**EXERCISE INSTRUCTIONS:**
Find every line of the records that has "title" and return it.

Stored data
──────────────────────────────

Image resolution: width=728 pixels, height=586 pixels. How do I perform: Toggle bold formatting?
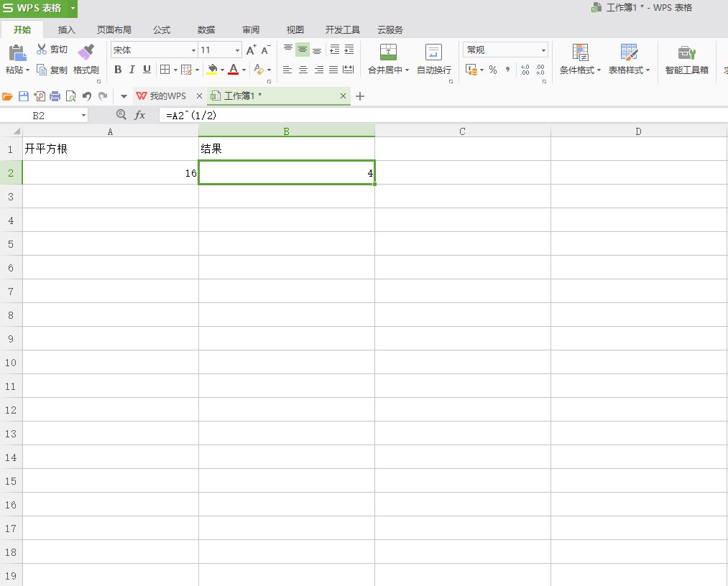click(x=118, y=70)
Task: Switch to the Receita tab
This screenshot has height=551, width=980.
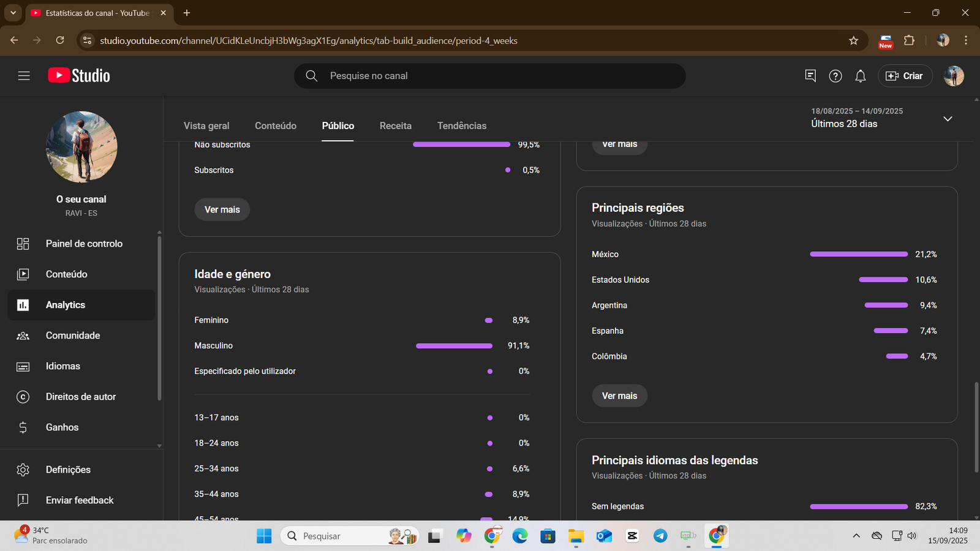Action: click(395, 126)
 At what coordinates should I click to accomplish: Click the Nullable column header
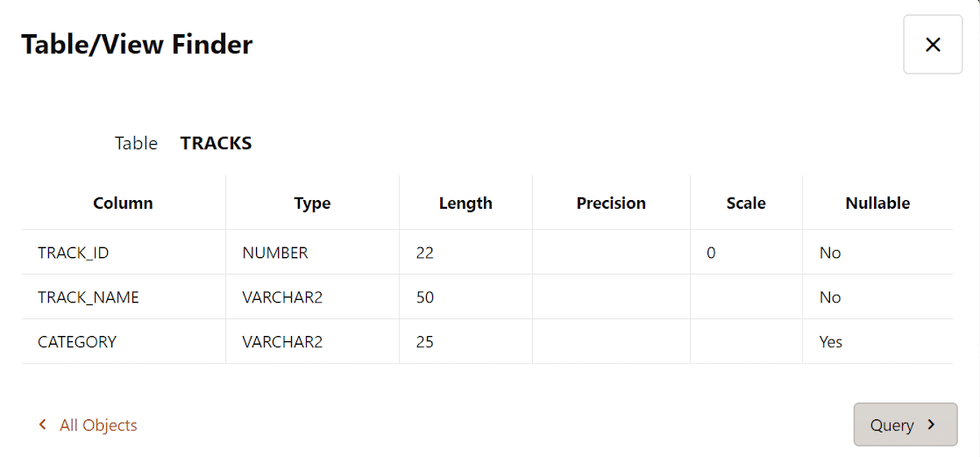tap(877, 204)
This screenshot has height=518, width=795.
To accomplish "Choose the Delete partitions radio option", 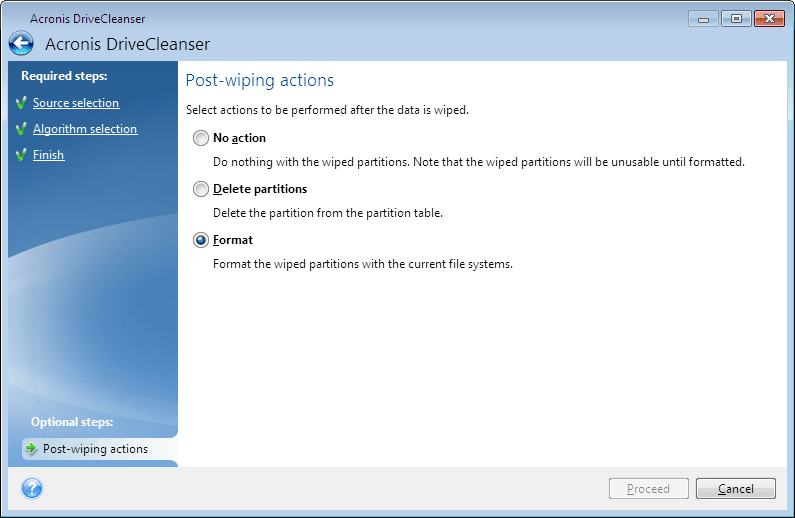I will click(201, 189).
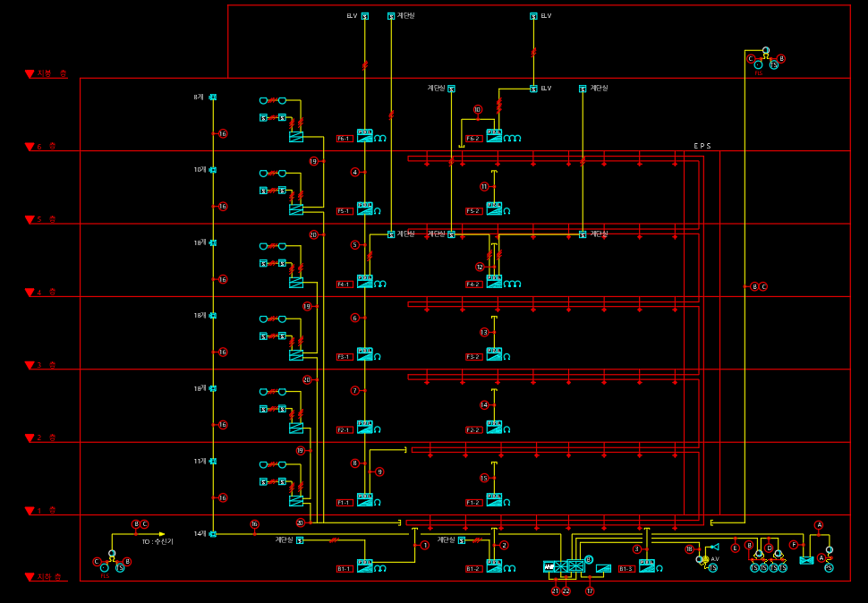Click circled callout number 9

click(379, 471)
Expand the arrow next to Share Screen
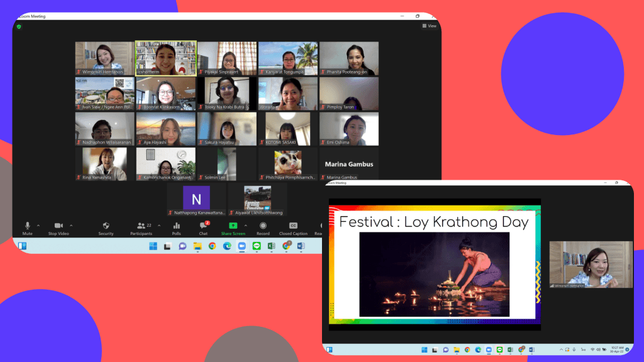 coord(245,225)
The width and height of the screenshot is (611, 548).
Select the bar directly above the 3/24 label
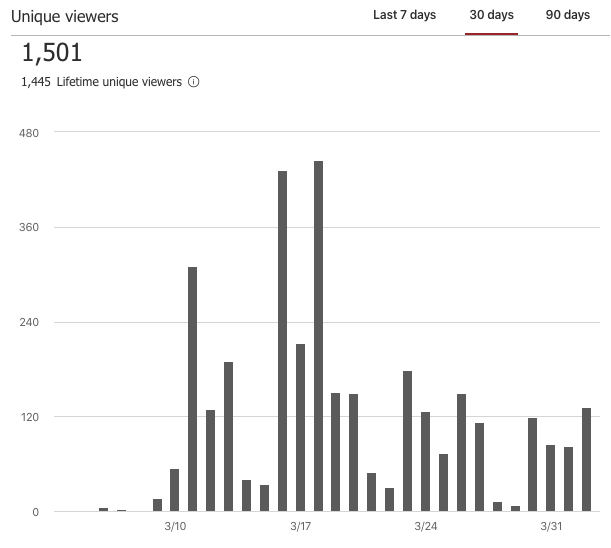pos(426,461)
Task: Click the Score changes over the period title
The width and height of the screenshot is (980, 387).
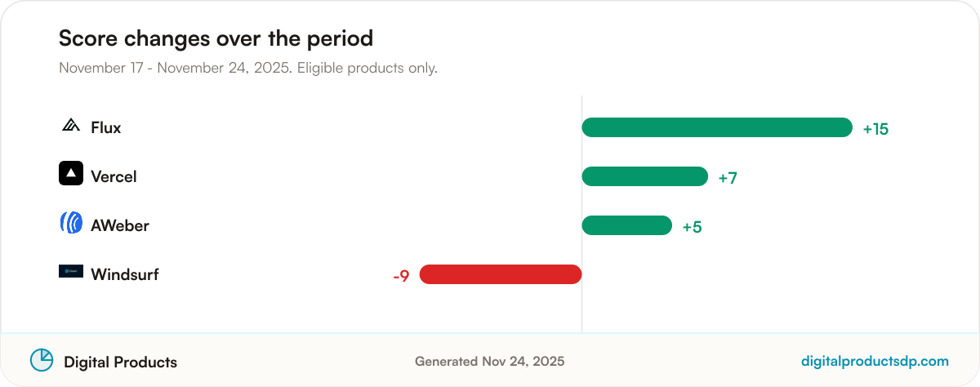Action: pyautogui.click(x=216, y=38)
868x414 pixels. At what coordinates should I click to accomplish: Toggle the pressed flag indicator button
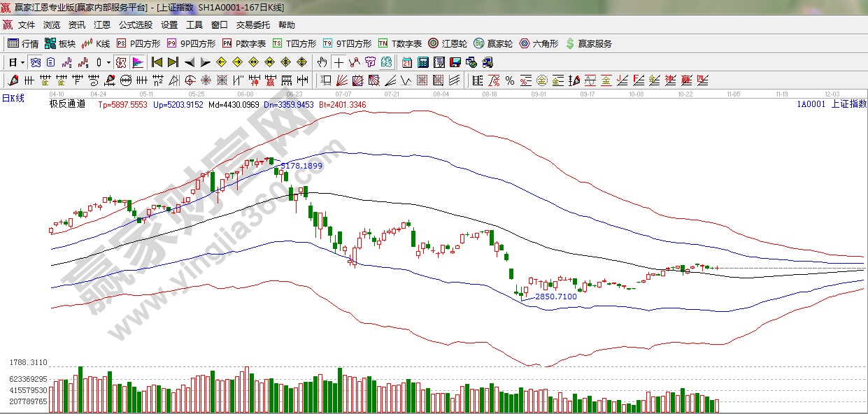(x=137, y=62)
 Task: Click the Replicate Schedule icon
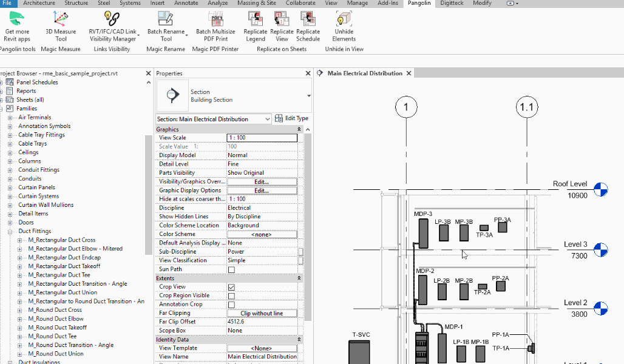308,19
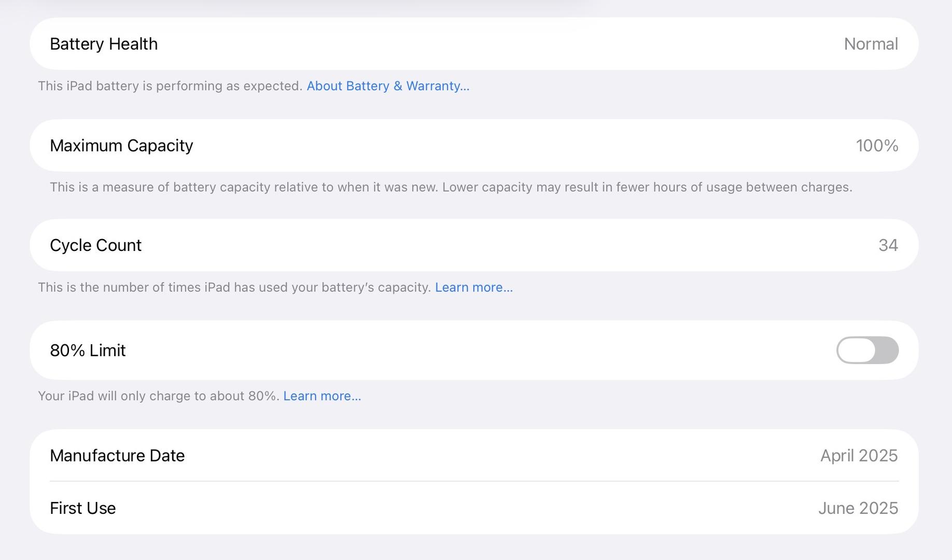Click the Normal battery health status
Image resolution: width=952 pixels, height=560 pixels.
pos(871,44)
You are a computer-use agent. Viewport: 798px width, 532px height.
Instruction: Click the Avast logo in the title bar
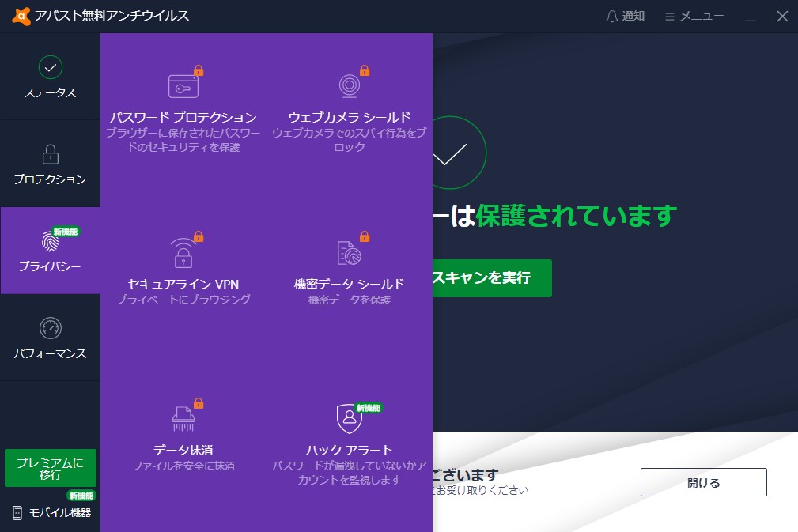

──────────────────────────────

**ANSWER SECTION:**
Task: Click the Score changes over the period title
Instruction: Click the Avast logo in the title bar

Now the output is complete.